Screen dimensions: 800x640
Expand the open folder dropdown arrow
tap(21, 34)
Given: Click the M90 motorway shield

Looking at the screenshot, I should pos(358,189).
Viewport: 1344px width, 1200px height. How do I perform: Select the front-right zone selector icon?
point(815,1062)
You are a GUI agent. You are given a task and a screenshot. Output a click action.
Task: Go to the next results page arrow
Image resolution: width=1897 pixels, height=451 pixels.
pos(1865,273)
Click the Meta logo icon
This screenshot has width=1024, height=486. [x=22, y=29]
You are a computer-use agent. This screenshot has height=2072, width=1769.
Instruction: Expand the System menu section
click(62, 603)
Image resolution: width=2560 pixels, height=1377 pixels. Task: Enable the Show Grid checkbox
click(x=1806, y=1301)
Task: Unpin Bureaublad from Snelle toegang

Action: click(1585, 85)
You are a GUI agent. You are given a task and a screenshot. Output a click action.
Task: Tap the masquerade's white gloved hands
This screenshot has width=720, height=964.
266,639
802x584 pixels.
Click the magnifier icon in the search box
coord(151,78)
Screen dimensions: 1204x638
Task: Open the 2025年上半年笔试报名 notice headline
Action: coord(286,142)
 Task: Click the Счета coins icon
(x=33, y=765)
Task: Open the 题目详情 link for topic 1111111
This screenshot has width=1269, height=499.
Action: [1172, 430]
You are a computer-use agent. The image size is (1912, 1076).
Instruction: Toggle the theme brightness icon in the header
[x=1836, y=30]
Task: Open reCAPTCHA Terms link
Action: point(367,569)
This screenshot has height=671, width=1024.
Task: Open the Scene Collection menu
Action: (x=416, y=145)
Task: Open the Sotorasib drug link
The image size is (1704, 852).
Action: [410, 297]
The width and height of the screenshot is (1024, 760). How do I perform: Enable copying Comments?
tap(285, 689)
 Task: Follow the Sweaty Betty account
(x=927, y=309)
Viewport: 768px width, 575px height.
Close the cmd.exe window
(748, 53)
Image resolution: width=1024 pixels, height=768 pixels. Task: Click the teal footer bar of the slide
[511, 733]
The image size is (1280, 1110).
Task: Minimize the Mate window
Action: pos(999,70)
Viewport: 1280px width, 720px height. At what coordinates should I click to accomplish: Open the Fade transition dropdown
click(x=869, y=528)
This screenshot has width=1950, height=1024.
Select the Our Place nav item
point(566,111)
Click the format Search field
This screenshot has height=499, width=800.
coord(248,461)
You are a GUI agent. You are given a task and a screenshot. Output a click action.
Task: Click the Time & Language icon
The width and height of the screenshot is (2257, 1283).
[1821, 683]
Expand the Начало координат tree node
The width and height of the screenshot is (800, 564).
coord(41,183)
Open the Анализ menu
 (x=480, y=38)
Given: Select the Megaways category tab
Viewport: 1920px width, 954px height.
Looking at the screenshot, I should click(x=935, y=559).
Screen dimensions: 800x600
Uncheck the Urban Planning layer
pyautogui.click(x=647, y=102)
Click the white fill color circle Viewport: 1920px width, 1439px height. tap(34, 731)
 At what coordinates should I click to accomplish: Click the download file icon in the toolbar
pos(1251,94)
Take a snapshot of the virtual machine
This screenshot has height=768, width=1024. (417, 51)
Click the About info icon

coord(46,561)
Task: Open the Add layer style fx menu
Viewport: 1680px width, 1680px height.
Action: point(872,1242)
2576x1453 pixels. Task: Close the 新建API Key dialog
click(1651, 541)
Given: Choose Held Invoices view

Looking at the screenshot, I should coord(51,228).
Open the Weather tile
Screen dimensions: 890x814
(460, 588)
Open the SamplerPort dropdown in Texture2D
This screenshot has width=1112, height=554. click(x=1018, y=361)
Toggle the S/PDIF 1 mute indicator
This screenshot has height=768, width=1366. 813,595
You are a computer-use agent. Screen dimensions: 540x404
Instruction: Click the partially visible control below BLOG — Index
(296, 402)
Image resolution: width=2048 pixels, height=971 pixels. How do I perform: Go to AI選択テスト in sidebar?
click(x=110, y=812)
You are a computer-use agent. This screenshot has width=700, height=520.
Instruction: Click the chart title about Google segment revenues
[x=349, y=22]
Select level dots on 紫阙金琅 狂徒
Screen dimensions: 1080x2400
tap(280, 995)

§ Task requirements:
Copy the lines above exactly as they appear, from first to last.

§ Solution to the problem:
Screen dimensions: 800x640
Expand the open folder dropdown arrow
tap(21, 34)
Given: Click the M90 motorway shield

Looking at the screenshot, I should pos(358,189).
Viewport: 1344px width, 1200px height. How do I perform: Select the front-right zone selector icon?
point(815,1062)
You are a GUI agent. You are given a task and a screenshot. Output a click action.
Task: Go to the next results page arrow
Image resolution: width=1897 pixels, height=451 pixels.
pos(1865,273)
Click the Meta logo icon
This screenshot has width=1024, height=486. [x=22, y=29]
You are a computer-use agent. This screenshot has height=2072, width=1769.
Instruction: Expand the System menu section
click(62, 603)
Image resolution: width=2560 pixels, height=1377 pixels. Task: Enable the Show Grid checkbox
click(x=1806, y=1301)
Task: Unpin Bureaublad from Snelle toegang

Action: click(1585, 85)
You are a GUI agent. You are given a task and a screenshot. Output a click action.
Task: Tap the masquerade's white gloved hands
This screenshot has width=720, height=964.
266,639
802x584 pixels.
Click the magnifier icon in the search box
coord(151,78)
Screen dimensions: 1204x638
Task: Open the 2025年上半年笔试报名 notice headline
Action: coord(286,142)
 Task: Click the Счета coins icon
(x=33, y=765)
Task: Open the 题目详情 link for topic 1111111
This screenshot has width=1269, height=499.
Action: [1172, 430]
You are a computer-use agent. The image size is (1912, 1076).
Instruction: Toggle the theme brightness icon in the header
[x=1836, y=30]
Task: Open reCAPTCHA Terms link
Action: point(367,569)
This screenshot has height=671, width=1024.
Task: Open the Scene Collection menu
Action: (x=416, y=145)
Task: Open the Sotorasib drug link
The image size is (1704, 852).
Action: [410, 297]
The width and height of the screenshot is (1024, 760). How do I perform: Enable copying Comments?
tap(285, 689)
 Task: Follow the Sweaty Betty account
(x=927, y=309)
Viewport: 768px width, 575px height.
Close the cmd.exe window
(748, 53)
Image resolution: width=1024 pixels, height=768 pixels. Task: Click the teal footer bar of the slide
[511, 733]
The image size is (1280, 1110).
Task: Minimize the Mate window
Action: pos(999,70)
Viewport: 1280px width, 720px height. At what coordinates should I click to accomplish: Open the Fade transition dropdown
click(x=869, y=528)
This screenshot has width=1950, height=1024.
Select the Our Place nav item
point(566,111)
Click the format Search field
This screenshot has height=499, width=800.
coord(248,461)
You are a GUI agent. You are given a task and a screenshot. Output a click action.
Task: Click the Time & Language icon
The width and height of the screenshot is (2257, 1283).
[1821, 683]
Expand the Начало координат tree node
The width and height of the screenshot is (800, 564).
coord(41,183)
Open the Анализ menu
 (x=480, y=38)
Given: Select the Megaways category tab
Viewport: 1920px width, 954px height.
Looking at the screenshot, I should click(x=935, y=559).
Screen dimensions: 800x600
Uncheck the Urban Planning layer
pyautogui.click(x=647, y=102)
Click the white fill color circle Viewport: 1920px width, 1439px height. tap(34, 731)
 At what coordinates should I click to accomplish: Click the download file icon in the toolbar
pos(1251,94)
Take a snapshot of the virtual machine
This screenshot has height=768, width=1024. (417, 51)
Click the About info icon

coord(46,561)
Task: Open the Add layer style fx menu
Viewport: 1680px width, 1680px height.
Action: point(872,1242)
2576x1453 pixels. Task: Close the 新建API Key dialog
click(1651, 541)
Given: Choose Held Invoices view

Looking at the screenshot, I should coord(51,228).
Open the Weather tile
Screen dimensions: 890x814
(460, 588)
Open the SamplerPort dropdown in Texture2D
This screenshot has width=1112, height=554. click(x=1018, y=361)
Toggle the S/PDIF 1 mute indicator
This screenshot has height=768, width=1366. 813,595
You are a computer-use agent. Screen dimensions: 540x404
Instruction: Click the partially visible control below BLOG — Index
(296, 402)
Image resolution: width=2048 pixels, height=971 pixels. How do I perform: Go to AI選択テスト in sidebar?
click(x=110, y=812)
You are a computer-use agent. This screenshot has width=700, height=520.
Instruction: Click the chart title about Google segment revenues
[x=349, y=22]
Select level dots on 紫阙金琅 狂徒
Screen dimensions: 1080x2400
tap(280, 995)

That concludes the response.